Your goal
Copy exactly the lines from the start of the data below through the one that carries "Click the share icon near product image", and only those.

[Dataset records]
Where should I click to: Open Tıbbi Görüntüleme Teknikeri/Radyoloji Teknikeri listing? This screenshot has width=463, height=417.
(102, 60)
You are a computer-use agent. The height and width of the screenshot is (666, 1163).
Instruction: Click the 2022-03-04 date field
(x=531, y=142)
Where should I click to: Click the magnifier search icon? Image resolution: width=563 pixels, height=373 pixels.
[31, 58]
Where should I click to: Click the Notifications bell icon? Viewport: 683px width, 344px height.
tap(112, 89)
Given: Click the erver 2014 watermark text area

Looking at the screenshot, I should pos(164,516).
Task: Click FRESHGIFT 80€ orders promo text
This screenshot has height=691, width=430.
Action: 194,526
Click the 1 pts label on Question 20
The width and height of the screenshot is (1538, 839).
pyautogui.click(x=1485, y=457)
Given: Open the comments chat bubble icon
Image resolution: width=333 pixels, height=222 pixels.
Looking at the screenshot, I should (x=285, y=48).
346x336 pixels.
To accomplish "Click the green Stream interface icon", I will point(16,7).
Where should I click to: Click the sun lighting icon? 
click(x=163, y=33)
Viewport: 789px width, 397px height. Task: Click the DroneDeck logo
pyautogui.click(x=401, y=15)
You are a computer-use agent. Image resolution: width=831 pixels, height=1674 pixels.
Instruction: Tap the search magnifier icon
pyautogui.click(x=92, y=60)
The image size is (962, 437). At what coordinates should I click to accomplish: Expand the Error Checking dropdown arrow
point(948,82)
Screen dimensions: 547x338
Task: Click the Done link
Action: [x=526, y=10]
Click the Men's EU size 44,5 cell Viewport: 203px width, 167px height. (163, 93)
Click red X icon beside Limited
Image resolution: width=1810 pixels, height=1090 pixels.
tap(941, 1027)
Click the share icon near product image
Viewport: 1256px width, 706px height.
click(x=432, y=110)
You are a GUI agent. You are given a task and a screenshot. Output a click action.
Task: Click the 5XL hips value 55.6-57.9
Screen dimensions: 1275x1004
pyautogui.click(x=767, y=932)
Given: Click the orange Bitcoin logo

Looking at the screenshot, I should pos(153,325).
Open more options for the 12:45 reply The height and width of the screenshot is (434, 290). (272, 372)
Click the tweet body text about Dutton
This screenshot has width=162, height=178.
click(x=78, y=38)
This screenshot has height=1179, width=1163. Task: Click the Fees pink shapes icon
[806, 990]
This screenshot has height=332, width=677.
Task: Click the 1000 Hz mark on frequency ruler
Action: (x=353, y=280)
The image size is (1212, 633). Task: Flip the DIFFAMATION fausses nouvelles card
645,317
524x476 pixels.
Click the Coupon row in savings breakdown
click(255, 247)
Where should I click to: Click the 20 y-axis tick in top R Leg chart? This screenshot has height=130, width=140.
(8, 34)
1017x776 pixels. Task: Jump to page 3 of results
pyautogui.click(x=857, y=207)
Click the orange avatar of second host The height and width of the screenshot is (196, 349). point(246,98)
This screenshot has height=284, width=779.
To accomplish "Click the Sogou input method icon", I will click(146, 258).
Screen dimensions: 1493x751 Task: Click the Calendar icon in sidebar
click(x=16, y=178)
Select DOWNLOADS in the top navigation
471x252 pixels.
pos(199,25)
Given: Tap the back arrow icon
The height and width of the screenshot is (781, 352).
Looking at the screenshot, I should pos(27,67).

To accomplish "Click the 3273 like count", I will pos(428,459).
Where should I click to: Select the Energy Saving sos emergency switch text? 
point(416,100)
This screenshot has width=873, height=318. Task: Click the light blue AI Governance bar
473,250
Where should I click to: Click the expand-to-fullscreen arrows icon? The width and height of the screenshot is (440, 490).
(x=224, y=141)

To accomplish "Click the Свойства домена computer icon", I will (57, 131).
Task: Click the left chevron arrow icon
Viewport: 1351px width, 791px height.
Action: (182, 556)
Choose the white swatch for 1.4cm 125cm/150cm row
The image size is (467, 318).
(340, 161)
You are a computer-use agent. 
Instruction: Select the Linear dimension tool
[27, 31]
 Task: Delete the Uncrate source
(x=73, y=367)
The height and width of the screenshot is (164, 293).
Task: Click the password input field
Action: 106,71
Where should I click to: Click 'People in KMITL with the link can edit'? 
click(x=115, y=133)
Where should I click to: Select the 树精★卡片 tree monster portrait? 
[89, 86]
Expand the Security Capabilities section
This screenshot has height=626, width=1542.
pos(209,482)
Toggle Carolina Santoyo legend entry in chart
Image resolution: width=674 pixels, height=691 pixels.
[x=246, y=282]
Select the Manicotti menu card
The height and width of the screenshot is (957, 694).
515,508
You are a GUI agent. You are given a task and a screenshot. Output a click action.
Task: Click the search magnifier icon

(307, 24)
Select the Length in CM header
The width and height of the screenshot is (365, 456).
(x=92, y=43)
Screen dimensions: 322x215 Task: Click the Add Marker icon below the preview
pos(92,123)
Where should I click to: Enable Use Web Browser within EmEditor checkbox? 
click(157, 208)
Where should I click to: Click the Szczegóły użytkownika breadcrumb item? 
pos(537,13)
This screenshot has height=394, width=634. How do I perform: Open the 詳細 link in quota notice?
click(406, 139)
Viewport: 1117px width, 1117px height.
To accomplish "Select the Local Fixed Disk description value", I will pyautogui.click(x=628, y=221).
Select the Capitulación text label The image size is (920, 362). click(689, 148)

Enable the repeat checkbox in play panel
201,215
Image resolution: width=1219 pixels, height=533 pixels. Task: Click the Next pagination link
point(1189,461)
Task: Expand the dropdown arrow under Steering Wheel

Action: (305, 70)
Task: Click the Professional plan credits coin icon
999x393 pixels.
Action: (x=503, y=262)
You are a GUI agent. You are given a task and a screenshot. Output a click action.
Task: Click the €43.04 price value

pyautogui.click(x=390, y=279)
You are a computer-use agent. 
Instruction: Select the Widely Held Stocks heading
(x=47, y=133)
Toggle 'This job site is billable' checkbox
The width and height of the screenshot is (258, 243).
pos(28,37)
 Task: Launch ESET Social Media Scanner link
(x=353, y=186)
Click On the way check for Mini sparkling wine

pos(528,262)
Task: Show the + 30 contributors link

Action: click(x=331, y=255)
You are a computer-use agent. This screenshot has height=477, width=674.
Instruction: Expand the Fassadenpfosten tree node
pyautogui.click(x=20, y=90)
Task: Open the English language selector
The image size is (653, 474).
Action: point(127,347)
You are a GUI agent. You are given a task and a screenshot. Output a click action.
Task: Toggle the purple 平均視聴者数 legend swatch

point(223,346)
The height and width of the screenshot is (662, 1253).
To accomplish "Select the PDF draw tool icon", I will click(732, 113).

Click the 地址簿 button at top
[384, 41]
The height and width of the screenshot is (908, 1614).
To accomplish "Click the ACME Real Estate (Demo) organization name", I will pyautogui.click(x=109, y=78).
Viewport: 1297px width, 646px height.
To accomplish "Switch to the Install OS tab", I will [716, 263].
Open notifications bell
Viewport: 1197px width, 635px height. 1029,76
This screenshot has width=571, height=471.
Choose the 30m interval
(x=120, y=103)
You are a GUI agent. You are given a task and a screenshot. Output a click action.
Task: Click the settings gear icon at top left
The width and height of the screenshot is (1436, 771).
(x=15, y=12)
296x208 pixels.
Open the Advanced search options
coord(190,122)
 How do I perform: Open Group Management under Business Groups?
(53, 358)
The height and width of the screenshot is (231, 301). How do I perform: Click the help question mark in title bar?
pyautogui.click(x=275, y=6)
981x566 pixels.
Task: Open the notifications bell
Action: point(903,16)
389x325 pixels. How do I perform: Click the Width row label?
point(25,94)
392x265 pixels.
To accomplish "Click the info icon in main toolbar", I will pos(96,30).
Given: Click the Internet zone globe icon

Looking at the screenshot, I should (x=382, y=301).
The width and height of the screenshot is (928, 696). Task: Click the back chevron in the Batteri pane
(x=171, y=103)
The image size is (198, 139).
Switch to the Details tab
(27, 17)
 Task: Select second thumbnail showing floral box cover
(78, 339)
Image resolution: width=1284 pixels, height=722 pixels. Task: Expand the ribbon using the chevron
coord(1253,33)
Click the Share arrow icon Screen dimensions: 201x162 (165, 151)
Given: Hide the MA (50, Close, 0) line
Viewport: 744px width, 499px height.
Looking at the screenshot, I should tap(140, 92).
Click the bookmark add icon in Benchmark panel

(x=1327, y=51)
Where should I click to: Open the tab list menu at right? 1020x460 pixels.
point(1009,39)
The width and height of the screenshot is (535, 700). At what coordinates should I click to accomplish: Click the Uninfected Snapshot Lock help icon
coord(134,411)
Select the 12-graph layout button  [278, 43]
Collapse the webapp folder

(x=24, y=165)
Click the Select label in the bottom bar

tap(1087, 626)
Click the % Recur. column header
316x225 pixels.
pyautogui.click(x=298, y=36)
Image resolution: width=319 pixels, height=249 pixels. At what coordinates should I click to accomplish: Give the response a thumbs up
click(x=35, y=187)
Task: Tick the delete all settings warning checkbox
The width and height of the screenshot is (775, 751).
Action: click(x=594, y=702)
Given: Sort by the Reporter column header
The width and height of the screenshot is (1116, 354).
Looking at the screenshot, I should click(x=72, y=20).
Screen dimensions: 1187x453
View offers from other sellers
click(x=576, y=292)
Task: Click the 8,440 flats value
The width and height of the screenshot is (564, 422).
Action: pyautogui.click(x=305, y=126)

Solution for this task
Where should I click to: Open Tıbbi Görüntüleme Teknikeri/Radyoloji Teknikeri listing? This screenshot has width=463, height=417.
(102, 60)
You are a computer-use agent. The height and width of the screenshot is (666, 1163).
Instruction: Click the 2022-03-04 date field
(x=531, y=142)
Where should I click to: Click the magnifier search icon? Image resolution: width=563 pixels, height=373 pixels.
[31, 58]
Where should I click to: Click the Notifications bell icon? Viewport: 683px width, 344px height.
tap(112, 89)
Given: Click the erver 2014 watermark text area

Looking at the screenshot, I should pos(164,516).
Task: Click FRESHGIFT 80€ orders promo text
This screenshot has height=691, width=430.
Action: 194,526
Click the 1 pts label on Question 20
The width and height of the screenshot is (1538, 839).
pyautogui.click(x=1485, y=457)
Given: Open the comments chat bubble icon
Image resolution: width=333 pixels, height=222 pixels.
Looking at the screenshot, I should (x=285, y=48).
346x336 pixels.
To accomplish "Click the green Stream interface icon", I will point(16,7).
Where should I click to: Click the sun lighting icon? 
click(x=163, y=33)
Viewport: 789px width, 397px height. Task: Click the DroneDeck logo
pyautogui.click(x=401, y=15)
You are a computer-use agent. Image resolution: width=831 pixels, height=1674 pixels.
Instruction: Tap the search magnifier icon
pyautogui.click(x=92, y=60)
The image size is (962, 437). At what coordinates should I click to accomplish: Expand the Error Checking dropdown arrow
point(948,82)
Screen dimensions: 547x338
Task: Click the Done link
Action: [x=526, y=10]
Click the Men's EU size 44,5 cell Viewport: 203px width, 167px height. (163, 93)
Click red X icon beside Limited
Image resolution: width=1810 pixels, height=1090 pixels.
tap(941, 1027)
Click the share icon near product image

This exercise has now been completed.